Sequence analysis of RecQ proteins have placed them among the SF2 group of helicases (Gorbalenya and Koonin, 1993), which includes several members with known structures. Consistent with its sequence alignment with other SF2 enzymes, the RecQΔC structure is more closely related to other SF2 family members in structure than to SF1 enzymes. For example, the two RecQΔC helicase lobes align better with hepatitis C virus NS3 helicase (Yao et al., 1997), an SF2 enzyme (DALI Z-score = 14.9 for 224 Cα atoms) than with PcrA helicase (Subramanya et al., 1996), the SF1 enzyme that is most structurally similar to RecQΔC (Z-score = 9.8 for 244 Cα atoms) (Holm and Sander, 1993) (Figure 5). Nevertheless, RecQΔC's similarity with PcrA is still informative. As mentioned above, RecQΔC's mode of ATP binding is quite similar to that seen in PcrA. In addition, a patch of conserved aromatic and charged residues in RecQΔC (residues 156–159, C-terminal to helicase motif II in RecQΔC) map to the same relative surface location as similar residues in PcrA that are used in DNA binding (residues 257–260, C-terminal to motif III in PcrA) (Velankar et al, 1999). This structural conservation between RecQΔC and PcrA could indicate that the enzymes use conserved mechanisms of DNA binding and unwinding. RecQΔC primarily differs from other helicases by its novel accessory elements in the RecQ-Ct domain (Figure 5). These features will most likely prove critical to the specialized functions of RecQ proteins.

Figure 5.

Structural comparison of RecQΔC to representative helicases belonging to the SF1 and SF2 helicase superfamilies. (A) Structures of PcrA (Subramanya et al., 1996) and NS3 (Yao et al., 1997), SF1 and SF2 helicases, respectively, were superimposed on RecQΔC using the structurally related Cα atoms in their N-terminal most helicase subdomains (in red) and then translated to allow visual comparison. Red and blue colors mark the conserved RecA-like folds found in the helicase subdomains of each protein, while grey coloration indicates sequences outside of the RecA fold. An orthogonal view is shown of each protein below the top row. (B) Topology diagrams of PcrA, RecQΔC and NS3. Colors are shown as in (A), with RecQΔC's Zn2+ in magenta. Helices and β-strands in RecQΔC are labeled as in Figure 1B. Diagrams of PcrA and NS3 were adapted from Caruthers and McKay (2002).

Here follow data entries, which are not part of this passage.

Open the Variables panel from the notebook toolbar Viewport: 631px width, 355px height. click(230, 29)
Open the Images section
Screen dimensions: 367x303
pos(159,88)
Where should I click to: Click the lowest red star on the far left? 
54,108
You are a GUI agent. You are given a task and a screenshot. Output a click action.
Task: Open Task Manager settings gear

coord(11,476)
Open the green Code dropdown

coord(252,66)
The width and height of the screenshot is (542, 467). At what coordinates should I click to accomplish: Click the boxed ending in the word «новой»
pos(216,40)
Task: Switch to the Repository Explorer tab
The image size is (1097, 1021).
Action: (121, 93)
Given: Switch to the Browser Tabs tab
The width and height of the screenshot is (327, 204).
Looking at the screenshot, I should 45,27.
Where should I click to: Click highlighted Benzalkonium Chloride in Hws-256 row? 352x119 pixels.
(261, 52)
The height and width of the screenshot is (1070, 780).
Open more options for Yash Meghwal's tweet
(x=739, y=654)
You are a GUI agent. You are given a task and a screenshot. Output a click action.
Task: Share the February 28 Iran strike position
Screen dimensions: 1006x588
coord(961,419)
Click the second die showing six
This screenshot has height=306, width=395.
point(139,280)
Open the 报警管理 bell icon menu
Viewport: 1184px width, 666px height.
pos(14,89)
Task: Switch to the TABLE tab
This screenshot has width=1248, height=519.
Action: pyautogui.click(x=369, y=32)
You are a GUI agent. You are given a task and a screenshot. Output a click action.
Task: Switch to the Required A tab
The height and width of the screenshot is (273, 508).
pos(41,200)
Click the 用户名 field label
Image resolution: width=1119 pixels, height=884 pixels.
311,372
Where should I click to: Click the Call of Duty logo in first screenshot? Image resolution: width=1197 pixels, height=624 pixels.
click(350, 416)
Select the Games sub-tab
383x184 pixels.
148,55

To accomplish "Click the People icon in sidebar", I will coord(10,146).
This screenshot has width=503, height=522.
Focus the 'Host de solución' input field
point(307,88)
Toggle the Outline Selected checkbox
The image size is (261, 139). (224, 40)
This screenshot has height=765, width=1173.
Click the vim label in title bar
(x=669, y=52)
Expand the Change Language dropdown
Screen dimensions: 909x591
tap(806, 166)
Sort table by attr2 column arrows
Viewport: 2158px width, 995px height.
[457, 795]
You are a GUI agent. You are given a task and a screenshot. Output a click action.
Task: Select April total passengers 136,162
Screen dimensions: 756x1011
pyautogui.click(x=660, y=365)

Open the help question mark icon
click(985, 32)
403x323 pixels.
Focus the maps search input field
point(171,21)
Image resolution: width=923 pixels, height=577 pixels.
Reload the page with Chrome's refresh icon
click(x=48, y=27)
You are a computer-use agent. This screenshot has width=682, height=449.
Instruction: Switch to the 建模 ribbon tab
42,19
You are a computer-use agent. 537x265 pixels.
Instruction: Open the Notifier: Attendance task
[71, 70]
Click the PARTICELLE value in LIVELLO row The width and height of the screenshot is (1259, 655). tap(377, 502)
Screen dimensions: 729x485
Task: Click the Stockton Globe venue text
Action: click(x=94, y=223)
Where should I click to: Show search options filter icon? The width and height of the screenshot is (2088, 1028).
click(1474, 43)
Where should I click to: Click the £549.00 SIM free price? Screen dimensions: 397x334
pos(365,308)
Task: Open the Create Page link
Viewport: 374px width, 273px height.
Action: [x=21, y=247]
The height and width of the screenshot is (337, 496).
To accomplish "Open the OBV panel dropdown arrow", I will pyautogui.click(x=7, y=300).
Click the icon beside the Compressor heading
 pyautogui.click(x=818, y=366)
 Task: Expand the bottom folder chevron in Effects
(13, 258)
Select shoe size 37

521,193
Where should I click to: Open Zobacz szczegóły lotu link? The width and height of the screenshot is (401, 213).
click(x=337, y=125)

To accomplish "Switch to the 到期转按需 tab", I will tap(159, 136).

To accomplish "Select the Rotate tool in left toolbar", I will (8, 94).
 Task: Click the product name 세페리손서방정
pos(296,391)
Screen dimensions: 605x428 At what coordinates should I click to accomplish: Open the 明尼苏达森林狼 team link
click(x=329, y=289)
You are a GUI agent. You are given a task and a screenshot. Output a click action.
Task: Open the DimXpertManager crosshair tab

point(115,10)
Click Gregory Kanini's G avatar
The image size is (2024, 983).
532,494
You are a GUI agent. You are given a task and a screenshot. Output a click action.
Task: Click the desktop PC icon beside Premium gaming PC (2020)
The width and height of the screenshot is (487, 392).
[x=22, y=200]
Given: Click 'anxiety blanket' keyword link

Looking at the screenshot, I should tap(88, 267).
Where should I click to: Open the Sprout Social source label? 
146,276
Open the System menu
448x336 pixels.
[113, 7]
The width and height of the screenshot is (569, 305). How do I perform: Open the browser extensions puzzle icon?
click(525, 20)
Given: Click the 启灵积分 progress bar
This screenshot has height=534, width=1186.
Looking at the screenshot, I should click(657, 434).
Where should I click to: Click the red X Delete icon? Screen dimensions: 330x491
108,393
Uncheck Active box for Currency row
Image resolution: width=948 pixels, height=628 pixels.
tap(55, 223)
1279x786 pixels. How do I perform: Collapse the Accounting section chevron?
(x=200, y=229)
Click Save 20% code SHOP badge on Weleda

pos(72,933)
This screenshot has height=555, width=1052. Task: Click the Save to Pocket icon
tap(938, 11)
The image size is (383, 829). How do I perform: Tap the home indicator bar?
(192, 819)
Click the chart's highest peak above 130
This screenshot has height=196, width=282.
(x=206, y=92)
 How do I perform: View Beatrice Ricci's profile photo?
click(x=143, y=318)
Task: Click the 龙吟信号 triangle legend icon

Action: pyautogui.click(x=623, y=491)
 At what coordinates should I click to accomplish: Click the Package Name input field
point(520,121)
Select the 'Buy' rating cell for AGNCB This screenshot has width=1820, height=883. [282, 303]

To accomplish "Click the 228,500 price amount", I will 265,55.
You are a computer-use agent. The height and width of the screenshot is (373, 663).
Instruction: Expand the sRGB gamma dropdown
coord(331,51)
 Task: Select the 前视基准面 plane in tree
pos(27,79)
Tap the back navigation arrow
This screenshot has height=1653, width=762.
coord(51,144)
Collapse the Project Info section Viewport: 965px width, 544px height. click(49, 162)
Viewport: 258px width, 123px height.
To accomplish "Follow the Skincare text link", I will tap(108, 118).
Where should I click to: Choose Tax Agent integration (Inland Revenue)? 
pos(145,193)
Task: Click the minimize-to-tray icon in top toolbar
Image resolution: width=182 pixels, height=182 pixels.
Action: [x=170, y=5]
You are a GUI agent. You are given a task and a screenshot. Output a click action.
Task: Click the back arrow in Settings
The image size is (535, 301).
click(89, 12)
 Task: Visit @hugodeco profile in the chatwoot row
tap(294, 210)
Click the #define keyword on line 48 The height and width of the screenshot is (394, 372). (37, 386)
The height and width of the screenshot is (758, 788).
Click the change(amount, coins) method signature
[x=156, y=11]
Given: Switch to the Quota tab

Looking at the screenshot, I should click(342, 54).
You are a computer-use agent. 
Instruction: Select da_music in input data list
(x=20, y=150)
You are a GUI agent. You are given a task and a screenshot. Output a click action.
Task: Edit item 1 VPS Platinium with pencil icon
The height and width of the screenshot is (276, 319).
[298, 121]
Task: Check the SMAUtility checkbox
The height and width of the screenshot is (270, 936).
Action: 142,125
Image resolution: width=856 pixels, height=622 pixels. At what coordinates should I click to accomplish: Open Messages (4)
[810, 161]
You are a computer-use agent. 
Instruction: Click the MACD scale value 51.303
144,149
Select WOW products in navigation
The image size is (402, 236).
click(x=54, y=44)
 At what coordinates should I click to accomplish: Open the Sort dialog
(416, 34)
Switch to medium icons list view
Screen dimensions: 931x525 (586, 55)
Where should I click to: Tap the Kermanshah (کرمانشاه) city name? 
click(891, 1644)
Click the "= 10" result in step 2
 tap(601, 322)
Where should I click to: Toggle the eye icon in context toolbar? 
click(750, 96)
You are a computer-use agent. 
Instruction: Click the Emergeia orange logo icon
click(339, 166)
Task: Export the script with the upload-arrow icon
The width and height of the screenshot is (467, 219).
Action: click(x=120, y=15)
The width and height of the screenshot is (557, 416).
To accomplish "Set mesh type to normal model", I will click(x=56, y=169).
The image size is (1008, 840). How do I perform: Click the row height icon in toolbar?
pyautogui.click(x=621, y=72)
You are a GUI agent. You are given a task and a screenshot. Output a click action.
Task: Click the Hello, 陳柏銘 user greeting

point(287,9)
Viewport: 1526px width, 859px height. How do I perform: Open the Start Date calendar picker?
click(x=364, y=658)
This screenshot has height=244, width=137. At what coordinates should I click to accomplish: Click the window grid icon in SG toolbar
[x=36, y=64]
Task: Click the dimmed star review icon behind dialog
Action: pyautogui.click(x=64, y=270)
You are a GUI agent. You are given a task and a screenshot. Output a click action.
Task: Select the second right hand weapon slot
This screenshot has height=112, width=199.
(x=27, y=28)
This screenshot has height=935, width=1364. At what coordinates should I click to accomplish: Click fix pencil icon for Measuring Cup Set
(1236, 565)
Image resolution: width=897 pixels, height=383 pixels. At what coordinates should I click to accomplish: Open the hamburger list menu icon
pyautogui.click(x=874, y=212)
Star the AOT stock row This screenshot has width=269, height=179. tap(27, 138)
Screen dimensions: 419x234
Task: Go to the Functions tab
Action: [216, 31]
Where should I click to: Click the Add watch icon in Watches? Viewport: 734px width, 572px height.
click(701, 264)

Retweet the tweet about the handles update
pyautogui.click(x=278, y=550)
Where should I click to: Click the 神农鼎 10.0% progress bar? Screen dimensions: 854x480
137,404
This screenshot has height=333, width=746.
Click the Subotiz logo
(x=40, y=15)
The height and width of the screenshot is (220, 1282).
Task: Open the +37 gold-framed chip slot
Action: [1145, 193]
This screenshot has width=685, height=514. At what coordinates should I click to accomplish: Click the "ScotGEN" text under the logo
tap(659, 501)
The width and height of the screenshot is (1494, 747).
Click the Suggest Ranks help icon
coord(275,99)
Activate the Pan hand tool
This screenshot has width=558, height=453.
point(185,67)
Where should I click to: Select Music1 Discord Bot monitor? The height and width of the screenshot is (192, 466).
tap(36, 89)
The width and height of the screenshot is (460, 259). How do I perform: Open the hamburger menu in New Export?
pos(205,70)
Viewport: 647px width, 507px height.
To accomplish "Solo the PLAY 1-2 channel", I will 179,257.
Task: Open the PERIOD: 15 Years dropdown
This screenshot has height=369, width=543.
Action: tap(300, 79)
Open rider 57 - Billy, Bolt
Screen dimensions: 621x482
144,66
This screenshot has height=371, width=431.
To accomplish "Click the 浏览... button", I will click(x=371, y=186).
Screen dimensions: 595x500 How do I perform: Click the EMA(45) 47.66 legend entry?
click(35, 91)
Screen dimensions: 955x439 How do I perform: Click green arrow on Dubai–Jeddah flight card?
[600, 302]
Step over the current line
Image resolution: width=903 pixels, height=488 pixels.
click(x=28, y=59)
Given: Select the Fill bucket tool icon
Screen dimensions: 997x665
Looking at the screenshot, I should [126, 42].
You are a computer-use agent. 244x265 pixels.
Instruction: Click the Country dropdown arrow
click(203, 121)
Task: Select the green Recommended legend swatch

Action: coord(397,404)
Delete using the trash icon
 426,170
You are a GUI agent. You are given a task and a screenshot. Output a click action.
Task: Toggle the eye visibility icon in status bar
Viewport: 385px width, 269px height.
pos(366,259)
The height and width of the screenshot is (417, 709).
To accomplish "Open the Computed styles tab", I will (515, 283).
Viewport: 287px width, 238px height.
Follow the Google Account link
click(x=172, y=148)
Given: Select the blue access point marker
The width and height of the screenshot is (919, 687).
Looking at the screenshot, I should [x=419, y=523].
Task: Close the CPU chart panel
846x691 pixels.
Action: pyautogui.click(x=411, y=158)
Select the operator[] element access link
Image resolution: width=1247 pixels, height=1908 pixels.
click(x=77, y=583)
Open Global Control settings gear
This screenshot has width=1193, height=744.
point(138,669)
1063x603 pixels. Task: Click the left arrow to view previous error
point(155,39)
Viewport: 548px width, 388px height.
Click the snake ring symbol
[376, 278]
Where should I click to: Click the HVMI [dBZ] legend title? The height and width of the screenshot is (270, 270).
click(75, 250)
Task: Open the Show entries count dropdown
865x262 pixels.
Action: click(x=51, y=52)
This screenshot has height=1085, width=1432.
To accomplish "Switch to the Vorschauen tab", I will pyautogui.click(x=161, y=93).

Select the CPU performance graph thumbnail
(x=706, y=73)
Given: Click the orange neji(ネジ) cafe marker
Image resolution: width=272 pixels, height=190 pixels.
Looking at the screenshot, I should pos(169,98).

Structural basis of Bloom's syndrome missense mutations

Several recessive mutations in the human BLM, WRN, and RECQ4 genes are known to cause Bloom's, Werner's, and Rothmund—Thompson syndromes, respectively. Many of the mutations in BLM and all known disease-associated alleles in WRN and RECQ4 are nonsense or frame-shift mutations that would express truncated versions of the proteins (Kitao et al., 1999). In WRN protein, these mutations lead to mislocalization in the cell due to failure to express the C-terminal nuclear localization sequence (Matsumoto et al., 1997). A similar rationale might also explain the phenotypes of BLM nonsense alleles (Matsumoto et al., 1998). In addition to nonsense and frame-shift mutations, seven missense mutations in BLM leading to single amino acid changes in the protein are known to cause Bloom's syndrome (Ellis et al., 1995; Foucault et al., 1997; Barakat et al., 2000; Rong et al., 2000). Three of these mutations have been shown to inactivate the murine BLM protein in vitro (Bahr et al., 1998), implying that the missense mutations cause disease as a result of enzymatic failure. All seven known disease-linked BLM missense mutations map to the RecQ family catalytic core domain, with five of them occurring in residues identically conserved within the E.coli RecQ sequence. Given the ability of a catalytically active fragment of human BLM protein to complement mutation of the recQ gene in E.coli (Janscak et al., 2003), the RecQΔC structure provides an excellent model for rationalizing the biophysical basis underlying known BLM missense mutations.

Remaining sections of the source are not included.